Necip Fazıl’ın bir zamanlar milliyetçi teşkilatlanma ile olan münasebeti, milliyetçi gençlik üzerinde fazlasıyla kendini göstermişti. Onu, İslâmcı gençler ne kadar sahipleniyorsa - belki de daha fazla-  milliyetçi gençler de sahiplendiler. Bu bağlamda, Necip Fazıl’ı önümüzde durması gereken bir gerçeklik olarak tahayyül edebiliriz. Onun İslâmcılığından zerre şüphe yok elbette. Ve fakat İslâmcılık içine çizdiği bu tırnak içinde milliyetçi çerçeve belki önümüze bir ışık tutabilir.

İslâmcılık ve milliyetçilik konu olunca sözü İsmet Özel’e getirmesek olmayacak sanırım. İsmet Özel’in, bugün milliyetçi bir görünümde olması , onun İslâmcılık fikriyle uyuşmadığını göstermiyor aslında. Ben onun, hâlâ İslâmcı bir düşünce yapısı içinde olduğunu düşünüyorum. Şöyle ki, onun İstiklâl Marşı Derneği ile görünür kılmaya çalıştığı şey, İslâmcılar’ın bir vakit çok uzak oldukları “vatan” merkezli düşünceden başkaca bir şey değil.  İsmet Özel, Millî Görüş’ten çok çok önce oradaki açığı fark edip erken yol almıştır. Bu da, her zaman dile getirildiği gibi Özel’in herkesten ve her şeyden önce gördüğü ve konuştuğu ile ilgili bir durum olsa gerek.

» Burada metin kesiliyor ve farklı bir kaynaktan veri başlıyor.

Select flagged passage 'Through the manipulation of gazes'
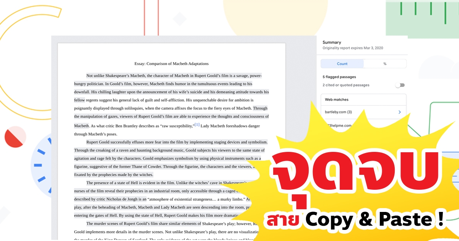Image resolution: width=459 pixels, height=241 pixels. [171, 116]
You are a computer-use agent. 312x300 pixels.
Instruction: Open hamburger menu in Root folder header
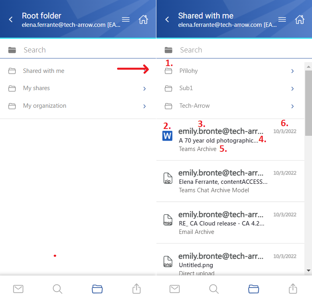click(126, 20)
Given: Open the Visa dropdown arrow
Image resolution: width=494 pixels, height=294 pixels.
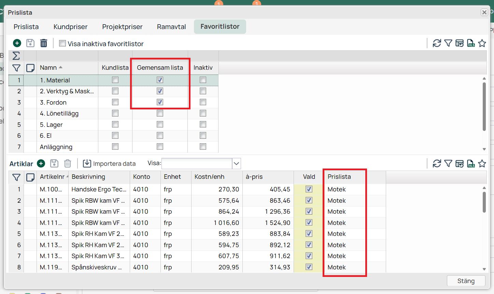Looking at the screenshot, I should 237,164.
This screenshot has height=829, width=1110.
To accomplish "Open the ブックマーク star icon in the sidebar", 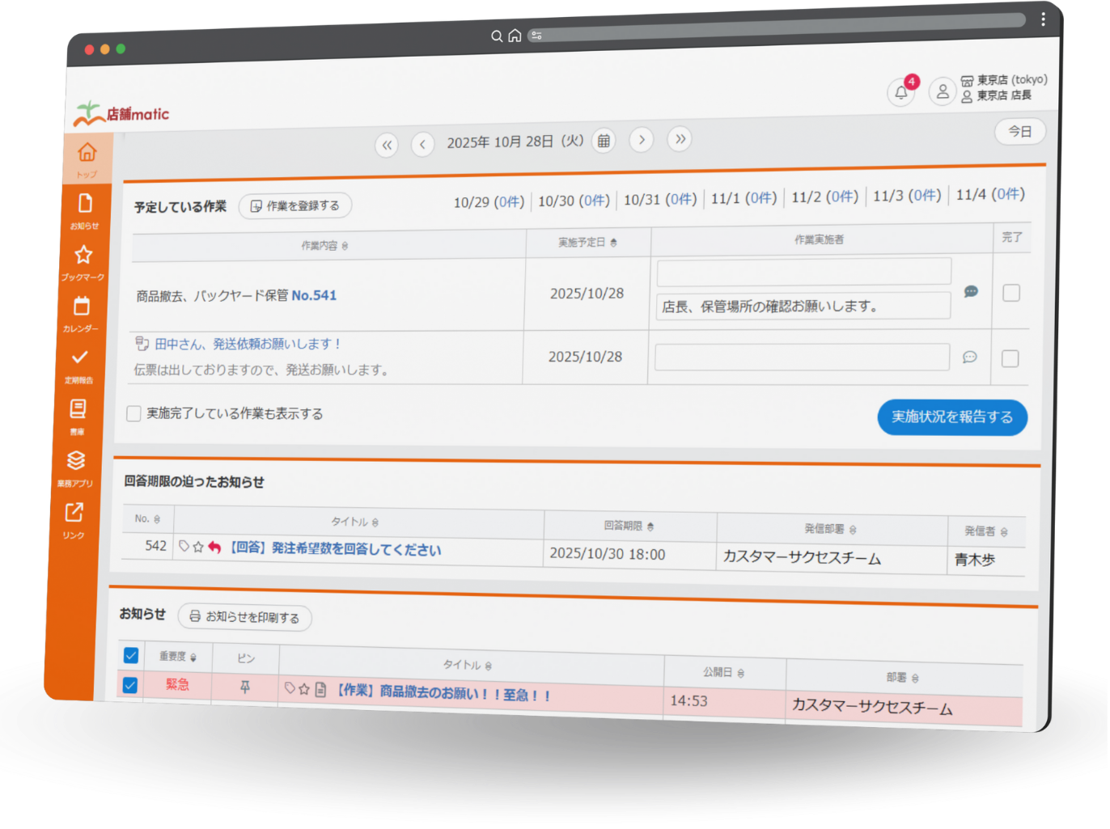I will (83, 256).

Başlıktaki sorunun cevabını vermeye gerek kaldı mı bilmiyorum fakat ben yine de vereyim. İslâmcılılık, milliyetçilik içinde erimiyor. Milliyetçilik, İslâmcılık içinde mi eriyor öyleyse? O da değil…

İslâmcılık, Türkiye’nin bir omurgası olarak, son dönemde de sıklıkla dile getirilen iki kavram üzerinden, yerli ve millî bir yürüyüşe kapı aralıyor. Dolayısıyla, bu yürüyüşü İslâmcılığın yok olması değil var olması ile açıklamak gerektiğini düşünüyorum.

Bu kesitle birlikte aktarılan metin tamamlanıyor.